Sub-recipe: Shredded Beef Sliders — Preheat the oven to 350°F. Slice open mini potato or Hawaiian rolls. Top with shredded Mississippi beef and slices of provolone cheese and cover with the top halves of the rolls. Place on a sheet tray and loosely cover with foil. Bake until the sandwiches are warmed through and the cheese is melted. Serve hot.
Sub-recipe: Italian Chopped Salad — Thinly slice romaine or iceberg lettuce and place in a bowl. Top with diced pepperoncini, chopped red onions, garbanzo beans, sliced olives, shredded mozzarella cheese and shredded Mississippi beef. Drizzle with your favorite Italian dressing or bottled Hidden Valley Ranch and serve immediately.
* vs.

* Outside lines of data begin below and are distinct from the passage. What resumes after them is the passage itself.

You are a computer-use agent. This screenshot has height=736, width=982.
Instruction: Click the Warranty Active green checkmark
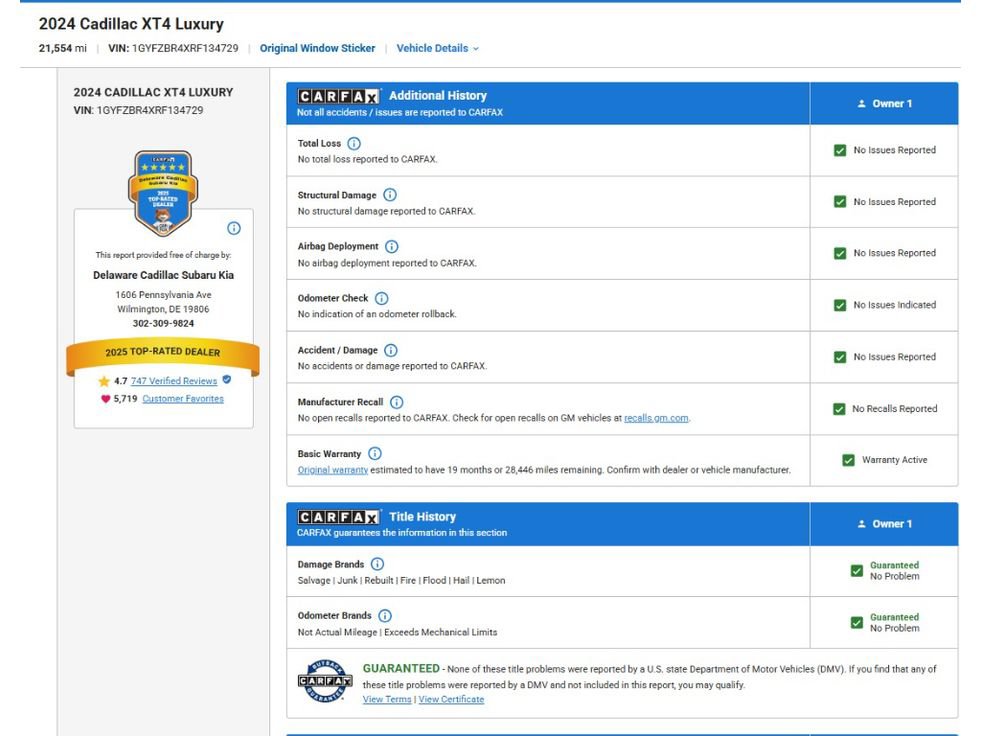click(x=848, y=460)
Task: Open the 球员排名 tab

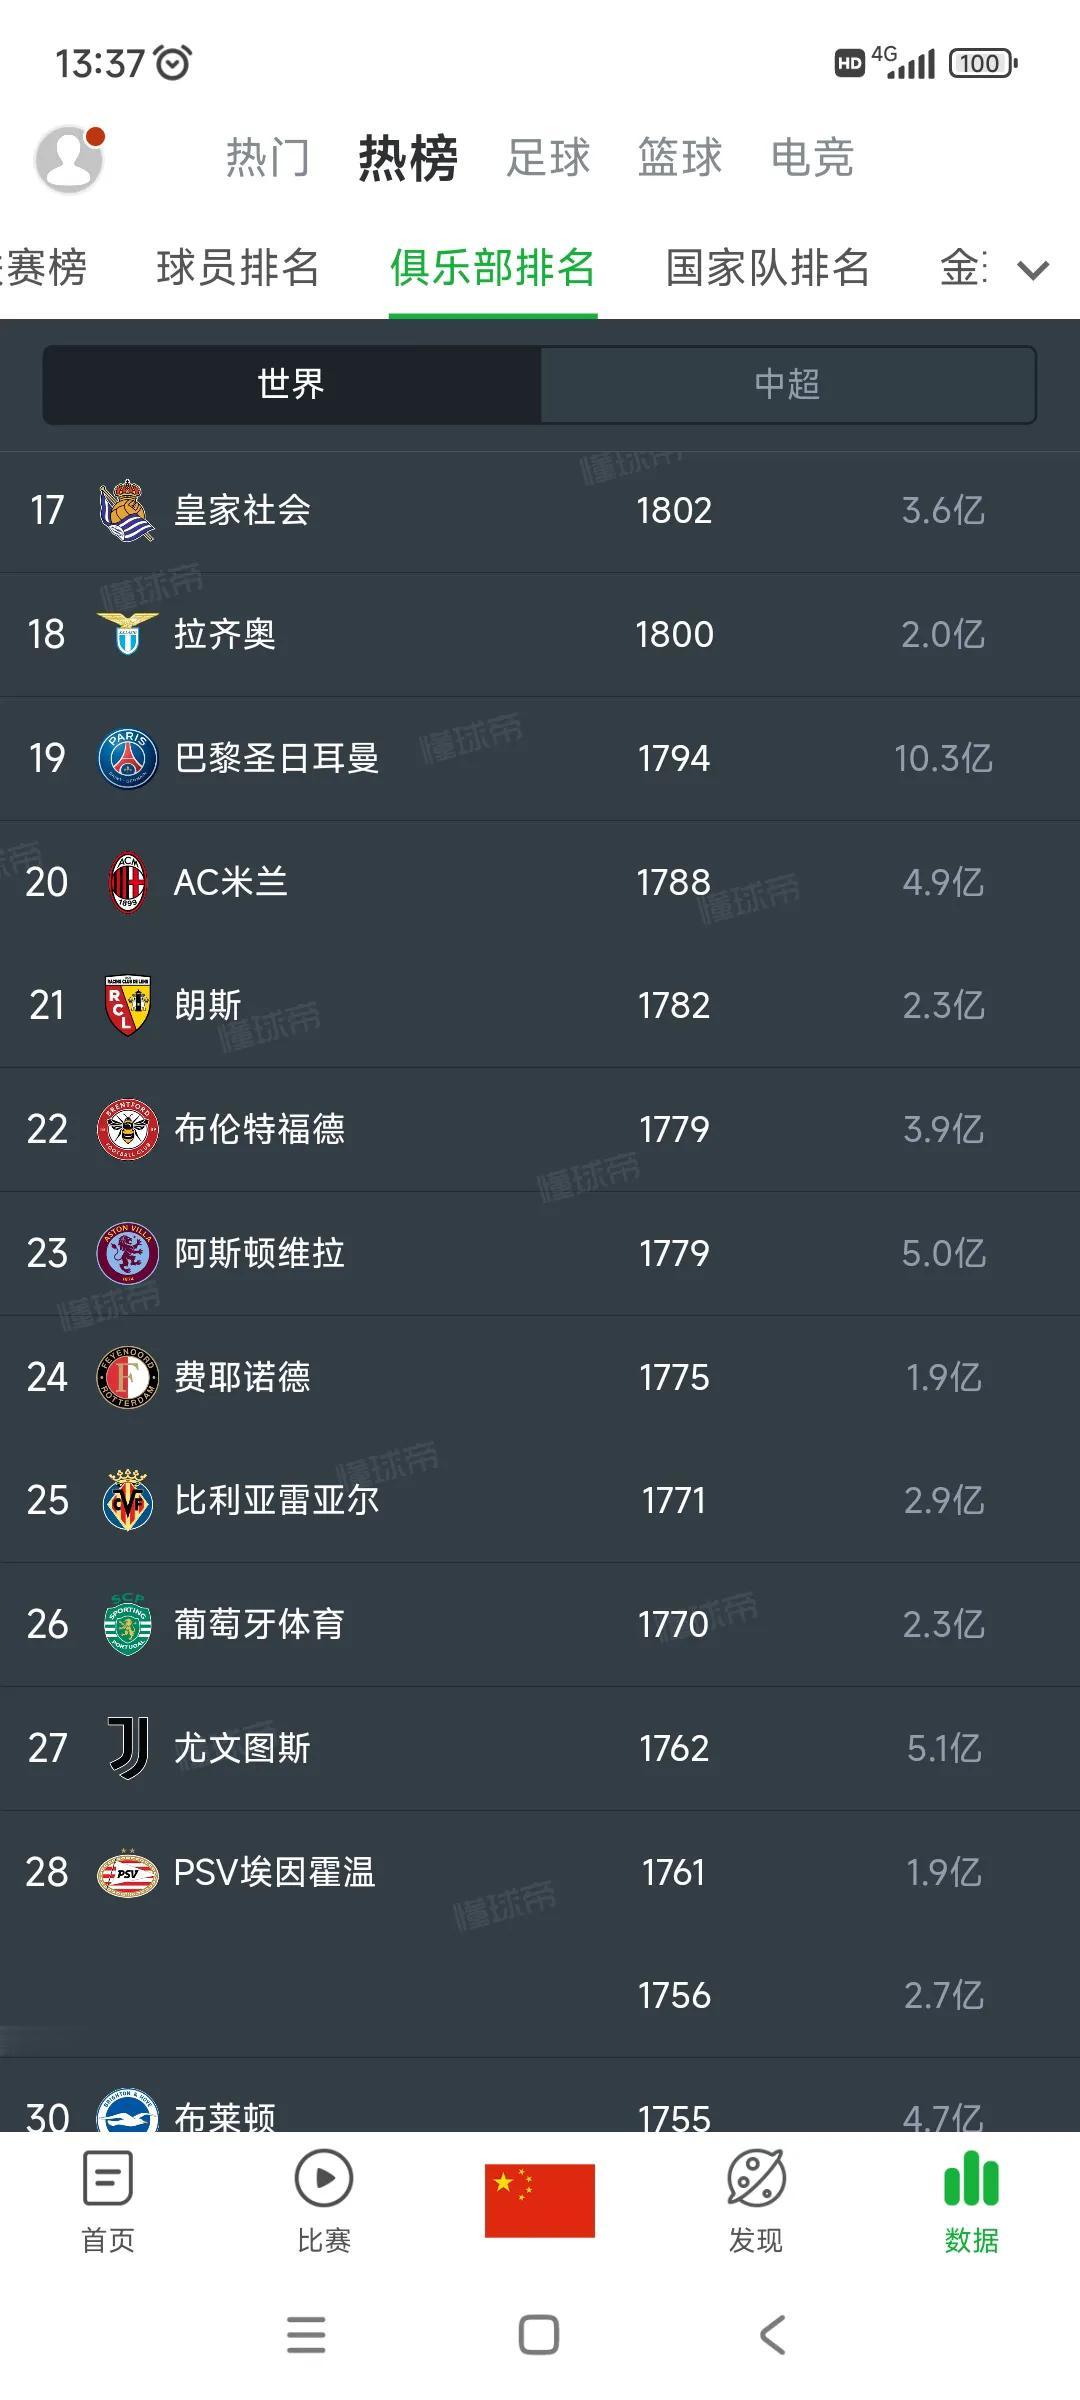Action: tap(238, 268)
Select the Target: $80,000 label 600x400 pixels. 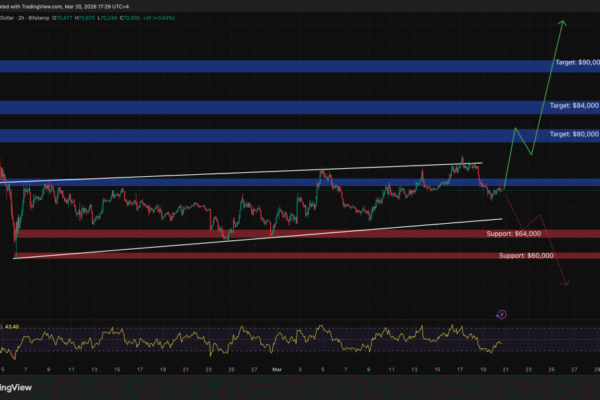576,133
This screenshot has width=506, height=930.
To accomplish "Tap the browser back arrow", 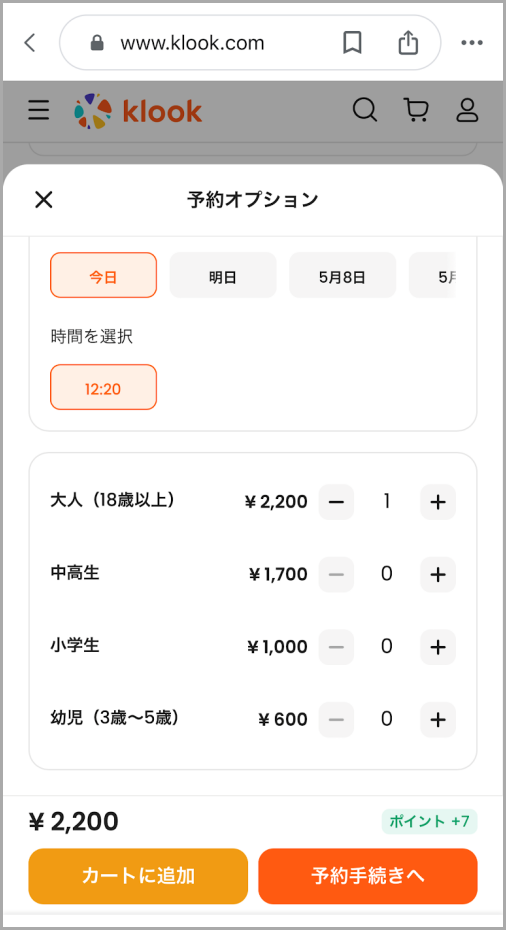I will (30, 43).
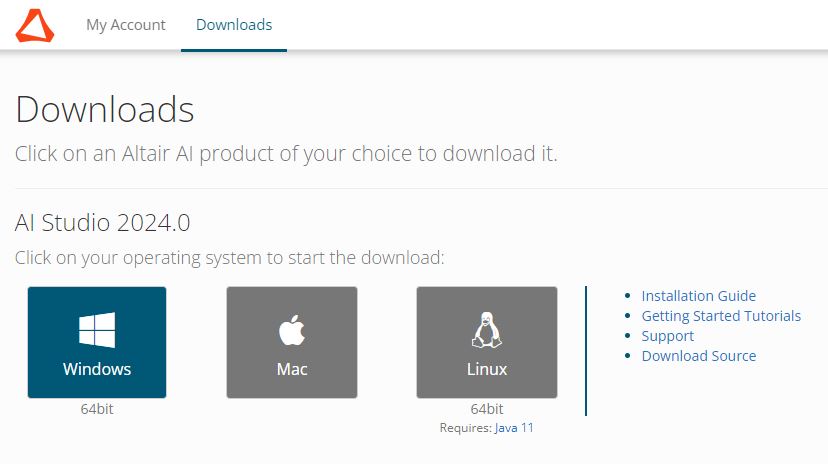Click the 64bit label under Linux
828x464 pixels.
(487, 409)
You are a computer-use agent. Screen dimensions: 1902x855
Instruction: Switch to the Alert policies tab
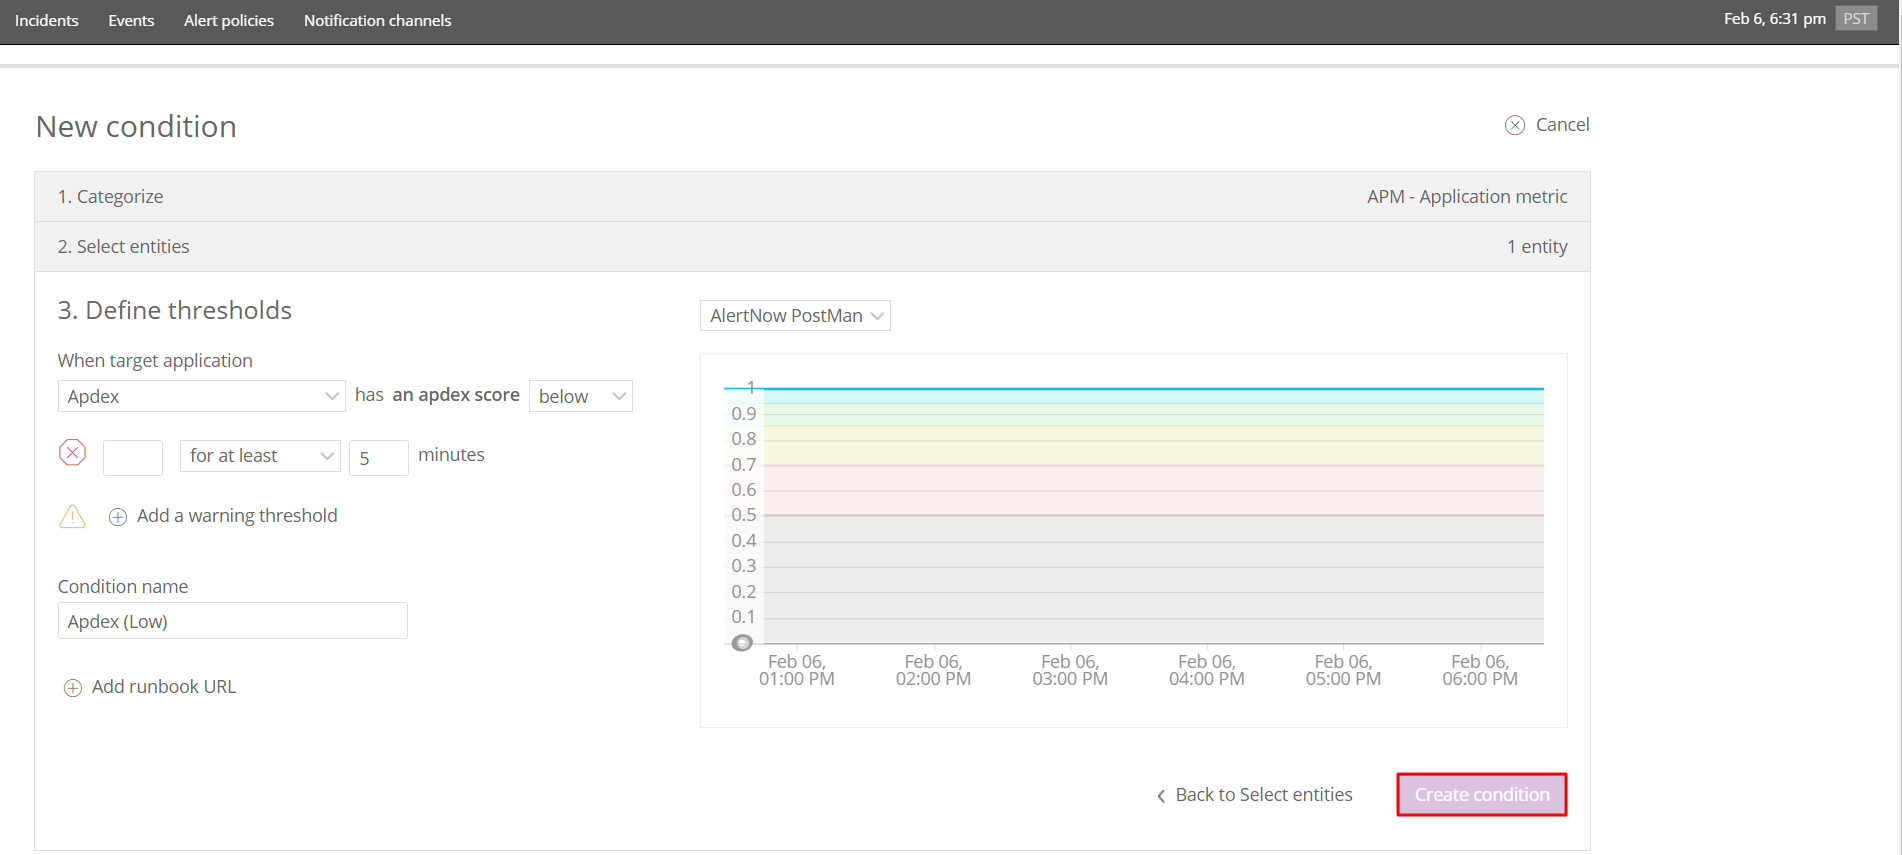229,21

Glad® Standard Food Bags
Master Recipe #2: BBQ Ranch Pulled Pork
Storage Tip: Take leftover shredded pulled pork and pack it into a Glad® FLEX’N SEAL™ bag or Glad® FLEX’N SEAL™ Freezer bag, which will allow you to store more of it in the fridge or the freezer, depending on when you next want to use it.
Sub-recipe: Pulled pork Nachos — Preheat the oven to 350°F. Spread tortilla chips on a foil-lined sheet tray. Scatter with shredded cheddar or Monterey Jack cheese and spoon pulled pork over the top. Bake until the cheese is melted and the pork is heated through. Remove from oven and finish with dollops of sour cream or bottle Hidden Valley® Ranch, diced avocado or guacamole, and beans.
Sub-recipe: BBQ Bowls — Fill bowls with cooked rice. Top with pulled pork and any of the following: corn, diced avocado, coleslaw, shredded cheddar cheese, chopped red onions, chopped scallions, bottled Hidden Valley® Ranch dressing.
Master Recipe #3: Hidden Valley Holiday Turkey
Storage Tip: Take leftover turkey on a plate and cover tightly with Glad® Press’n Seal® before storing in the fridge. When ready to use, remove Glad® Press’n Seal® and cut off pieces to shred or dice for your next recipe. Alternatively, dice or shred leftover turkey immediately, and place in a Glad® FLEX’N Seal™ Gallon bag. Make sure you remove all air from the bag and store in the fridge or freezer until ready to use.
Sub-recipe: Turkey Fried Rice — In a large sauté pan, heat a couple tablespoons of olive oil with a couple teaspoons of sesame oil. Stir in any of the following: the white and light green parts of scallions or chopped onions, frozen peas and carrots, sliced peppers or mushrooms. Add in cooked rice and diced turkey and cook, stirring occasionally, until everything is heated through and combined. Stir in soy sauce to taste and a little more sesame oil. If desired, push everything to the side, scramble an egg in the pan and stir to combine.
Sub-recipe: Turkey Vegetable Soup — Heat olive oil in a large pot. Sauté an onion with a few chopped carrots and celery stalks (or use any combo of the three). Add whatever vegetables you have in the fridge — chopped broccoli, cauliflower, diced zucchini, chopped peppers, potatoes, etc.) – and sauté for a few minutes. Season with salt, pepper and Hidden Valley® Original Ranch® Salad Dressing and Seasoning Mix. Add broth to at least to cover vegetables, if not more. Simmer until vegetables are cooked through. Add in shredded or diced turkey and, if desired, a can of chopped tomatoes. Simmer a few more minutes and season to taste. Serve hot.